Former Overdrive Senior Editor and Channel 19 columnist Andy Duncan in 2006 wrote this long-form review of Parkhurst’s 1972 Moonfire film in the original version of the Channel 19 blog, housed then on the Blogger.com site. Some of the review’s formatting hasn’t survived the transition to the current OverdriveOnline.com site, but the archived review provides a window into the film’s long legacy.

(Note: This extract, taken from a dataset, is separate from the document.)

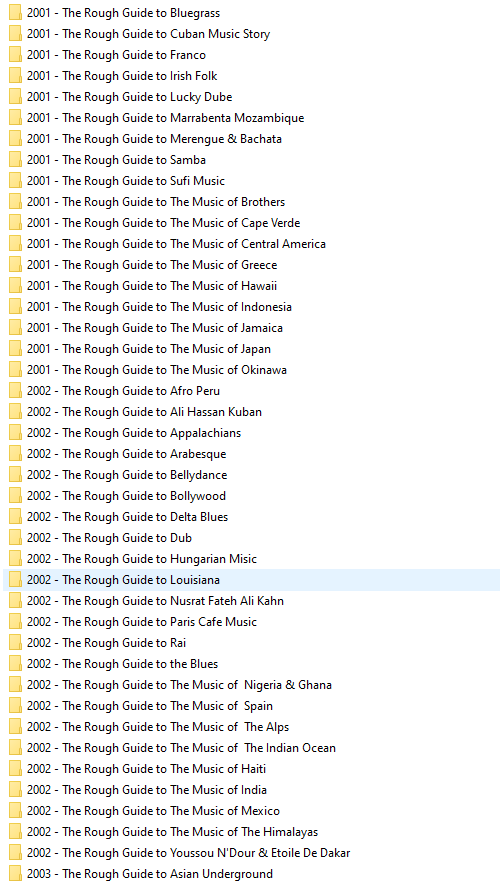Click the folder icon for Delta Blues
The height and width of the screenshot is (884, 500).
click(x=15, y=517)
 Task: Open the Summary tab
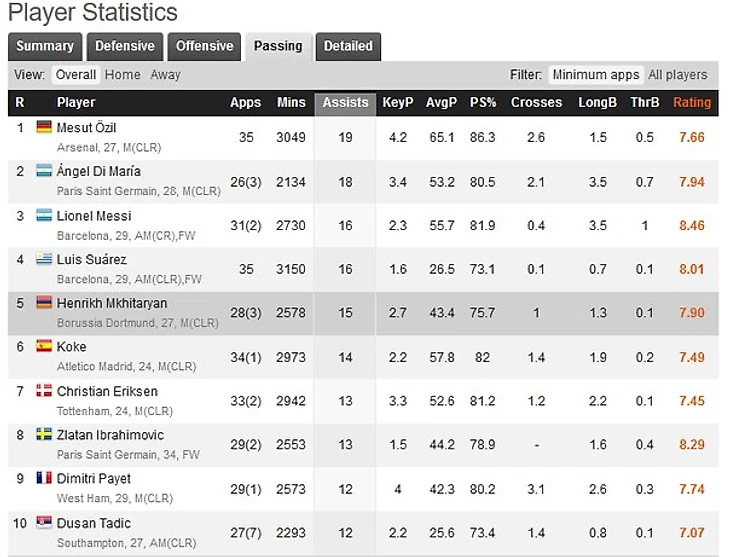[x=45, y=46]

Roger Galloway: He was at first my boss, then my friend and brother. I knew him well for 45 years. I worked with him on Overdrive, “Moonfire,” plus a movie script I wrote and a TV special, “Truckin’ in Nashville,” and countless other projects. We laughed and fought together over the years. He had a strong will, was a creative genius, and never gave up. He was truly one of a kind. I last spoke to him two days before he died. He was working on an idea for a TV trucking series for the Discovery Channel. He worked right up to his passing and he certainly came across as someone much younger than his age. I’ll salute him with a final toast (among the many we had together over the years). Mike, I will definitely miss you. I know truckers will miss you and remember all you did for them, and I’m so glad you were with family at the end.

Via Facebook:
Tom Puckett: [Parkhurst] was a big supporter of deregulation — bad idea. Out of the top 500 trucking companies around during the 70s I don’t think one survived. All of those middle-class jobs vanished. Today trucks are moving freight for a dollar a mile.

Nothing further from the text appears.